A third-party presidential candidate trying to capitalize on widespread discontent in Nigeria said he’ll scrap multibillion-dollar fuel subsidies and restructure debt to free up funds to tackle insecurity and boost investment if he wins the election next year.
Peter Obi — a former state governor and banker — has emerged as the politician with the best chance of upending the two-party status quo that has ruled Africa’s most-populous country for more than 20 years.
His bid to replace President Muhammadu Buhari has swiftly gained a following that hopes to grow its momentum in the run-up to the vote in February.
“I am in it to bring the change that Nigeria has been missing all these years,” Obi said in an interview with Bloomberg in the capital, Abuja.
His rivals are Bola Tinubu of the ruling All Progressives Congress and Atiku Abubakar of the main opposition Peoples Democratic Party, whose political organizations have provided every head of state since 1999 and dominate both legislative chambers.
Obi faces an uphill battle against stalwarts of parties that know how to turn out voters — he is running on the ticket of the Labour Party, which had a single lawmaker elected in the last election and has a much smaller presence throughout the vast West African country.
Despite these major organizational challenges, Obi has built up an enthusiastic base known as “Obidents” — initially active online, but increasingly marching in the streets — and his appeal appears to be spreading.
A clear majority of respondents named him as their preferred choice in an opinion poll conducted for Bloomberg News by Premise Data Corp., whose results were released on Sept. 28 when the official campaign kicked off.
Nigerians are contending with accelerating inflation, rising unemployment, a depreciating currency and pervasive insecurity.
Production of the economy’s historic mainstay — crude oil — has collapsed to multi-decade lows, while the government’s debt service bill is currently outpacing the revenue it’s earning.
Total public debt has more than tripled to 42.8 trillion naira ($98 billion) since Buhari took office in 2015.
“We cannot continue this level of fiscal recklessness,” Obi said, adding that he would cut gasoline subsidies that give Nigerians some of the world’s cheapest pump prices. That intervention is consistently depriving the state of more than $1 billion per month and, if not phased out, could cost the government a sum greater than its entire income next year.

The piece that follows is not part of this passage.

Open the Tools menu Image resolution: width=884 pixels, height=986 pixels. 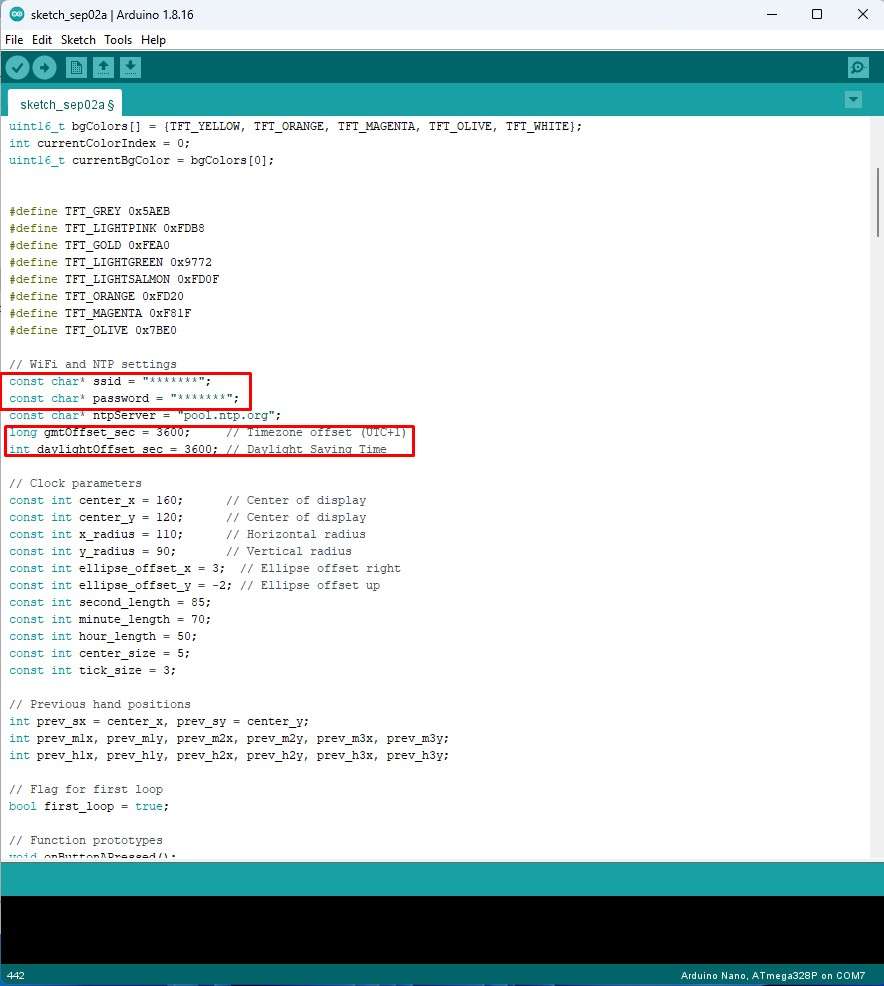[x=118, y=40]
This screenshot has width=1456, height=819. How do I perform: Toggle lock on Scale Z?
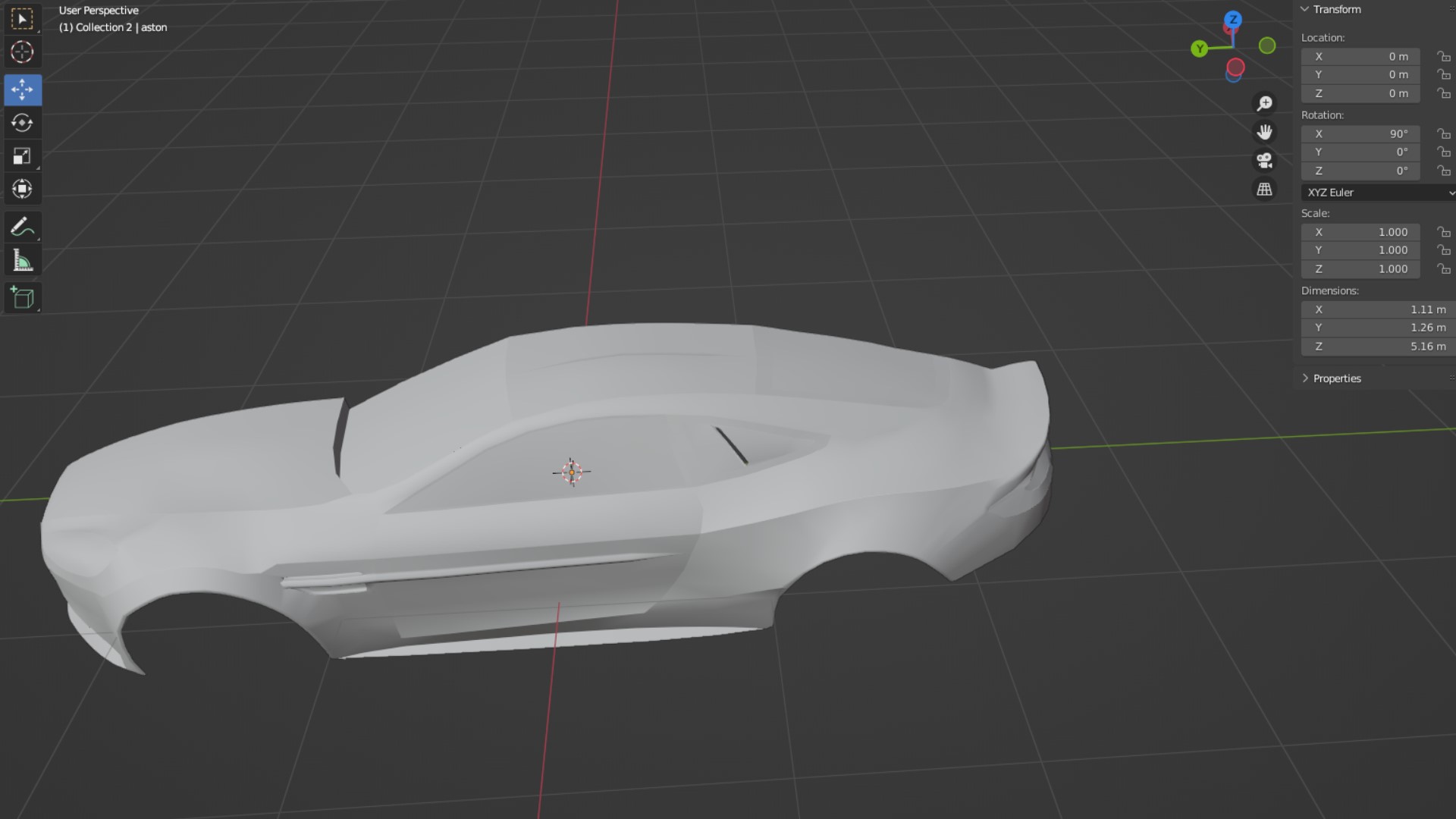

“We are going to remove it,” he said, arguing that corruption accounts for half of the subsidy bill.
Buhari’s administration delayed its previously announced plans to shelve the subsidies until after the election, leaving his successor the politically thorny choice of whether to expose struggling consumers to considerably higher prices to spare much-needed funds for other investments.
If he wins, Obi said he will try to restructure Nigeria’s debt “to a manageable level” because the current burden “doesn’t give us breathing space to invest in critical areas.” Instead of “borrowing for consumption” and to finance the cost of government, new lending would fund spending on education, health and security, he said.
Violent groups have expanded their reach across Nigeria in the past seven years, leaving larger swathes of the country living in fear of attacks and kidnappings. Stemming that insecurity will be his “number one priority,” Obi said, adding he will decentralize the police and invest in more personnel.
The stakes could not be higher, according to Obi. Because the government no longer controls its territory or the economy, Nigeria meets the “two main critical measures of a failing state,” he said. “It is a crisis situation but it’s solvable.”
A wealthy businessman who chaired local lender Fidelity Bank Plc before serving two terms as the governor of the southeastern Anambra state from 2006, Obi ran as Abubakar’s vice president in an unsuccessful campaign three years ago. He also contested the PDP nomination this year before withdrawing from the primaries. A 61-year-old in a country where 70% of the population is under 30, he is younger than his two main septuagenarian opponents.
The Labour Party candidate also attracted controversy last year when a Nigerian online newspaper reported, based on the Pandora Papers leak, on offshore companies he controlled while serving as governor and said he had breached local asset-declaration rules. Obi has repeatedly denied that his arrangements broke any laws.
Obi says he’s ready to face up to the hopes and frustrations that have been placed on his perhaps improbable shoulders. “I want the whole country to hold me responsible,” he said. “We are not going to change it overnight but we must start doing the right things. I am not going to do magic.”